### Problem details
Repeat the entries in full. Each line must match exactly.

### Source data

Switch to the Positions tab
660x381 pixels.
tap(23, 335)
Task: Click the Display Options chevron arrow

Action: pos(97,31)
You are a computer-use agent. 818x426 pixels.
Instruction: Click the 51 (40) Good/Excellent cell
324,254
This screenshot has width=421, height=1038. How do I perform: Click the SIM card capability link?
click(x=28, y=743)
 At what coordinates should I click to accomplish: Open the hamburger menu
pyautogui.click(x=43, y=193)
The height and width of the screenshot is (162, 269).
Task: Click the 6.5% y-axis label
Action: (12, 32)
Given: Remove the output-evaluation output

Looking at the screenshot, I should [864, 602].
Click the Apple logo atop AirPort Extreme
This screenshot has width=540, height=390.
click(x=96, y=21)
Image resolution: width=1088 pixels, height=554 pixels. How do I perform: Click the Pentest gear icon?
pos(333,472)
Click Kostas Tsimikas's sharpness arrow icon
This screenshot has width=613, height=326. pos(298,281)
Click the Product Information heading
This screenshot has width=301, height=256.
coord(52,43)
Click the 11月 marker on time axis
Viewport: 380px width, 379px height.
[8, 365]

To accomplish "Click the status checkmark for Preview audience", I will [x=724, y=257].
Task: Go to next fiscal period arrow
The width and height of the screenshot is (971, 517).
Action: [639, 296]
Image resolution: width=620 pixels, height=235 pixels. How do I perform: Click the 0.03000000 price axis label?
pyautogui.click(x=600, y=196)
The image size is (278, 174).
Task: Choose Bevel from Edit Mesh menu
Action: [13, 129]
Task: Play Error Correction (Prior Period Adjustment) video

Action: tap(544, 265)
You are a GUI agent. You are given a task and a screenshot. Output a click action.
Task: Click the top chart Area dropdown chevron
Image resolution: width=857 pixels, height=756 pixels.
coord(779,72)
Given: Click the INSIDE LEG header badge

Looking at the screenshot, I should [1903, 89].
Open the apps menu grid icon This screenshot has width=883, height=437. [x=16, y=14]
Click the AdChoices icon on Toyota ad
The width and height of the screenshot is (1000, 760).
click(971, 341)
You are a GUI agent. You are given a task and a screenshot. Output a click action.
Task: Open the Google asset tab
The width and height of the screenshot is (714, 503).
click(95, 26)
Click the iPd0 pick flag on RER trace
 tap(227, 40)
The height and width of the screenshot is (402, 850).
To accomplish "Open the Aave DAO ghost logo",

### Task output
Switch to the Positions tab
660x381 pixels.
tap(23, 335)
Task: Click the Display Options chevron arrow

Action: pos(97,31)
You are a computer-use agent. 818x426 pixels.
Instruction: Click the 51 (40) Good/Excellent cell
324,254
This screenshot has width=421, height=1038. How do I perform: Click the SIM card capability link?
click(x=28, y=743)
 At what coordinates should I click to accomplish: Open the hamburger menu
pyautogui.click(x=43, y=193)
The height and width of the screenshot is (162, 269).
Task: Click the 6.5% y-axis label
Action: (12, 32)
Given: Remove the output-evaluation output

Looking at the screenshot, I should [864, 602].
Click the Apple logo atop AirPort Extreme
This screenshot has width=540, height=390.
click(x=96, y=21)
Image resolution: width=1088 pixels, height=554 pixels. How do I perform: Click the Pentest gear icon?
pos(333,472)
Click Kostas Tsimikas's sharpness arrow icon
This screenshot has width=613, height=326. pos(298,281)
Click the Product Information heading
This screenshot has width=301, height=256.
coord(52,43)
Click the 11月 marker on time axis
Viewport: 380px width, 379px height.
[8, 365]

To accomplish "Click the status checkmark for Preview audience", I will [x=724, y=257].
Task: Go to next fiscal period arrow
The width and height of the screenshot is (971, 517).
Action: [639, 296]
Image resolution: width=620 pixels, height=235 pixels. How do I perform: Click the 0.03000000 price axis label?
pyautogui.click(x=600, y=196)
The image size is (278, 174).
Task: Choose Bevel from Edit Mesh menu
Action: [13, 129]
Task: Play Error Correction (Prior Period Adjustment) video

Action: tap(544, 265)
You are a GUI agent. You are given a task and a screenshot. Output a click action.
Task: Click the top chart Area dropdown chevron
Image resolution: width=857 pixels, height=756 pixels.
coord(779,72)
Given: Click the INSIDE LEG header badge

Looking at the screenshot, I should [1903, 89].
Open the apps menu grid icon This screenshot has width=883, height=437. [x=16, y=14]
Click the AdChoices icon on Toyota ad
The width and height of the screenshot is (1000, 760).
click(971, 341)
You are a GUI agent. You are given a task and a screenshot. Output a click action.
Task: Open the Google asset tab
The width and height of the screenshot is (714, 503).
click(95, 26)
Click the iPd0 pick flag on RER trace
 tap(227, 40)
The height and width of the screenshot is (402, 850).
To accomplish "Open the Aave DAO ghost logo",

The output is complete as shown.